- **WORK INSTRUCTIONS**:
The lines to copy are those holding the string "will" in the entries below.

(Beginning of AVAILABLE DATA)

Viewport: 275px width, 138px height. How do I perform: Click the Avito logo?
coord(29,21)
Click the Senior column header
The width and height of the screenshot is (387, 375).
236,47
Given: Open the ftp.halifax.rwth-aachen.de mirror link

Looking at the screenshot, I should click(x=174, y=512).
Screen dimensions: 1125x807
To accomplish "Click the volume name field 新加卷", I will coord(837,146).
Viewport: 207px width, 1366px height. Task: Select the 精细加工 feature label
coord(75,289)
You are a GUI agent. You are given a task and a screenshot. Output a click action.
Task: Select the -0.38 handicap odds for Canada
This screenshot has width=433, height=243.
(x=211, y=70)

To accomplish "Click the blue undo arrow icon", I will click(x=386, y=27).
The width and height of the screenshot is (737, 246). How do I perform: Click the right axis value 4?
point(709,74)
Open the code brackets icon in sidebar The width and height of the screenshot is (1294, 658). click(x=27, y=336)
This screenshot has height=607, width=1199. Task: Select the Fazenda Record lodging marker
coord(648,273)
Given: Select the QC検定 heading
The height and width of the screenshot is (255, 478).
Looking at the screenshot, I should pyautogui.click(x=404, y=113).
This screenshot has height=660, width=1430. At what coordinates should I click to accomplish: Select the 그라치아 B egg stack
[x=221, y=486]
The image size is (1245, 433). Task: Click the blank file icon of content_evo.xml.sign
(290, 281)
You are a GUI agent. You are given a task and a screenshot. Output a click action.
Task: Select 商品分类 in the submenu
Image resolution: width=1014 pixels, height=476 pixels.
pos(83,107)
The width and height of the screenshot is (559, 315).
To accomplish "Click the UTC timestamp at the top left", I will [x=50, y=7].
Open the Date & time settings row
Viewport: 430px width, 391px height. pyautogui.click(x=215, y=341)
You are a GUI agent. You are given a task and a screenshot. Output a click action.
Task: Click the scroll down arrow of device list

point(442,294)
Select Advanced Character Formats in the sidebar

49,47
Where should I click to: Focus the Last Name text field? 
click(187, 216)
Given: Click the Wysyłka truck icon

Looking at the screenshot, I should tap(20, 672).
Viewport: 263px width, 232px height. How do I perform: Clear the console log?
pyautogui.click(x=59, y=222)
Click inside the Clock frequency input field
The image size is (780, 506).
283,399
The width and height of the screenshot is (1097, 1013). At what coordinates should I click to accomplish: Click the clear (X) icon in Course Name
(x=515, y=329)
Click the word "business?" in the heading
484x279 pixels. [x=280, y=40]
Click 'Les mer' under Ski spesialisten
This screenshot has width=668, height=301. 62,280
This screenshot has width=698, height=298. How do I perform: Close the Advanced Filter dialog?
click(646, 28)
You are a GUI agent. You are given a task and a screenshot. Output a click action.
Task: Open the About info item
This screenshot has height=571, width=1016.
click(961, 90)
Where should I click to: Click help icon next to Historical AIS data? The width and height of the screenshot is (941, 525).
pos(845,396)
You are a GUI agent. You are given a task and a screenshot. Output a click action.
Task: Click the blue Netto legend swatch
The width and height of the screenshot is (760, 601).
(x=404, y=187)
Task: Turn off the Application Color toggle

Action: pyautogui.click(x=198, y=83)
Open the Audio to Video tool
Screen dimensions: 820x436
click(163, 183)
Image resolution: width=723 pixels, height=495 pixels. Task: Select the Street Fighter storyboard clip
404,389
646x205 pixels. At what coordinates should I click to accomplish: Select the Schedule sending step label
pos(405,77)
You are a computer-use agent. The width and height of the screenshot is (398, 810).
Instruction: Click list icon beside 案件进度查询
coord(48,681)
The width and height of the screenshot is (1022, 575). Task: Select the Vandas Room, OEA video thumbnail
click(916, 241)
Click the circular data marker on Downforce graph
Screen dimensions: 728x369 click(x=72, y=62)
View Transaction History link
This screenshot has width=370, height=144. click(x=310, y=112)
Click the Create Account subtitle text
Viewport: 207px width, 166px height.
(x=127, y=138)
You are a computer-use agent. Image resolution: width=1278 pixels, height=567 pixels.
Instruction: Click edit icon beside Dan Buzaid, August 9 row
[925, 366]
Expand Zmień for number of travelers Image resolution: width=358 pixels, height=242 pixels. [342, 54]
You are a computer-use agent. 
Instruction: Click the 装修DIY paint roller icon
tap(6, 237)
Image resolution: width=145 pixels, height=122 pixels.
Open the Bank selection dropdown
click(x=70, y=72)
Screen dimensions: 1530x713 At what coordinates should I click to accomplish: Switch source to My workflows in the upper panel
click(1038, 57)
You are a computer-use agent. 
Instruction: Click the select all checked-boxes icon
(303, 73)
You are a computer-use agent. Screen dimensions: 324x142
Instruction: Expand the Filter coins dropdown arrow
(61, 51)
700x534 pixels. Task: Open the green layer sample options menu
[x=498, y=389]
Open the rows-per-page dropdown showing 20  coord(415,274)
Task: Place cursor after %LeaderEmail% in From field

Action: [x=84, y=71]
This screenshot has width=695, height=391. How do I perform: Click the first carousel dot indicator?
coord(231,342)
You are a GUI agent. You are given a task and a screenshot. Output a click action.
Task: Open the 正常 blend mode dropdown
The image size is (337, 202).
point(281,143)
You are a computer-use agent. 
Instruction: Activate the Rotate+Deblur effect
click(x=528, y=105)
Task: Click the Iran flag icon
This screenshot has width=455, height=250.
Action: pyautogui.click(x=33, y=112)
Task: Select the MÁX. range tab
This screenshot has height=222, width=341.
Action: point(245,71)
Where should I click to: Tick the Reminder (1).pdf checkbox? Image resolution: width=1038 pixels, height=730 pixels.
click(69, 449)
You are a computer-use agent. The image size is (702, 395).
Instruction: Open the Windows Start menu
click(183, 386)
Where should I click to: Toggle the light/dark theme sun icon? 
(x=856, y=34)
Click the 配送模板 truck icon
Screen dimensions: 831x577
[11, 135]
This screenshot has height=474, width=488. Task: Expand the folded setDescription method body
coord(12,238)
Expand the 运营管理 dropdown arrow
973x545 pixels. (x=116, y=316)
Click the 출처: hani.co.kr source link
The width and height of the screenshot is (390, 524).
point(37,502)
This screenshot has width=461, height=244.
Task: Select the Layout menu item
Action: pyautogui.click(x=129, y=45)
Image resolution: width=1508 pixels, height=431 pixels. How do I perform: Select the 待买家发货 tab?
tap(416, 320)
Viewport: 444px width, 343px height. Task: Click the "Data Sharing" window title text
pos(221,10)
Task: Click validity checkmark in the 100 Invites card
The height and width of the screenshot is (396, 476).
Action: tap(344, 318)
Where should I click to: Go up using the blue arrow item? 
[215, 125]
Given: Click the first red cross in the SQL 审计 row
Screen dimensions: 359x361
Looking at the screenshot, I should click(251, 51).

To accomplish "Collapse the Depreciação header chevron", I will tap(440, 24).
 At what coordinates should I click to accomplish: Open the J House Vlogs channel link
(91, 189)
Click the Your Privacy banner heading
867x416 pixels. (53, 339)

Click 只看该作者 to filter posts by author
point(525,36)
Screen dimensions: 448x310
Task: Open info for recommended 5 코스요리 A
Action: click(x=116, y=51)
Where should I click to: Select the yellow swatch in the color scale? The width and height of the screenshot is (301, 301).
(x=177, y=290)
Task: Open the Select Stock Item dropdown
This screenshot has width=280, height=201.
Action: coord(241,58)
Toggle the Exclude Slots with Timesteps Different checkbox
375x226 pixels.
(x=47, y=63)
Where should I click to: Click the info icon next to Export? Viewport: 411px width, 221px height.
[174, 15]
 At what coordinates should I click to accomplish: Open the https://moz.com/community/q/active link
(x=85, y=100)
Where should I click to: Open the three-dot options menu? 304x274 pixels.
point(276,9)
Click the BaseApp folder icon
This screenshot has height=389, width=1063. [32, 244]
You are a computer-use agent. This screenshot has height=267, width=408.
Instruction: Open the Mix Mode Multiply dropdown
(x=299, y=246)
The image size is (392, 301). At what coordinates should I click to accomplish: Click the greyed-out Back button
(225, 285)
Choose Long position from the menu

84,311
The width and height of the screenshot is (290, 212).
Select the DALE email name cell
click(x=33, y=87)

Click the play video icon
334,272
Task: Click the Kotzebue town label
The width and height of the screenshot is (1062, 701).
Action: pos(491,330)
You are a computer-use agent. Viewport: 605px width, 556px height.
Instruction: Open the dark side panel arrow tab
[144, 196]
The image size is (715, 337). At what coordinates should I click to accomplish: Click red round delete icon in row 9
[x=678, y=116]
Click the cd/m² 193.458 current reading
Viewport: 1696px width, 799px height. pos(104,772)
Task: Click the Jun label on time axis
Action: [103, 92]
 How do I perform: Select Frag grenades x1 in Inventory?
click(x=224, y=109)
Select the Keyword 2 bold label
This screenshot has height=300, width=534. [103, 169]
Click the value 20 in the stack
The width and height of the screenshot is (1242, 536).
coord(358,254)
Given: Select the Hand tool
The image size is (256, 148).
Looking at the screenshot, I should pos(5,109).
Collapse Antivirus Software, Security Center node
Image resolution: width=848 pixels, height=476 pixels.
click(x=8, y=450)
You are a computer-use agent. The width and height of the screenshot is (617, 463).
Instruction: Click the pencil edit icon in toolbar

(End of AVAILABLE DATA)

- **OUTPUT BELOW**:
To accomplish "Click the volume name field 新加卷", I will coord(837,146).
To accomplish "Click the blue undo arrow icon", I will click(x=386, y=27).
To accomplish "Click the UTC timestamp at the top left", I will [x=50, y=7].
To accomplish "Collapse the Depreciação header chevron", I will tap(440, 24).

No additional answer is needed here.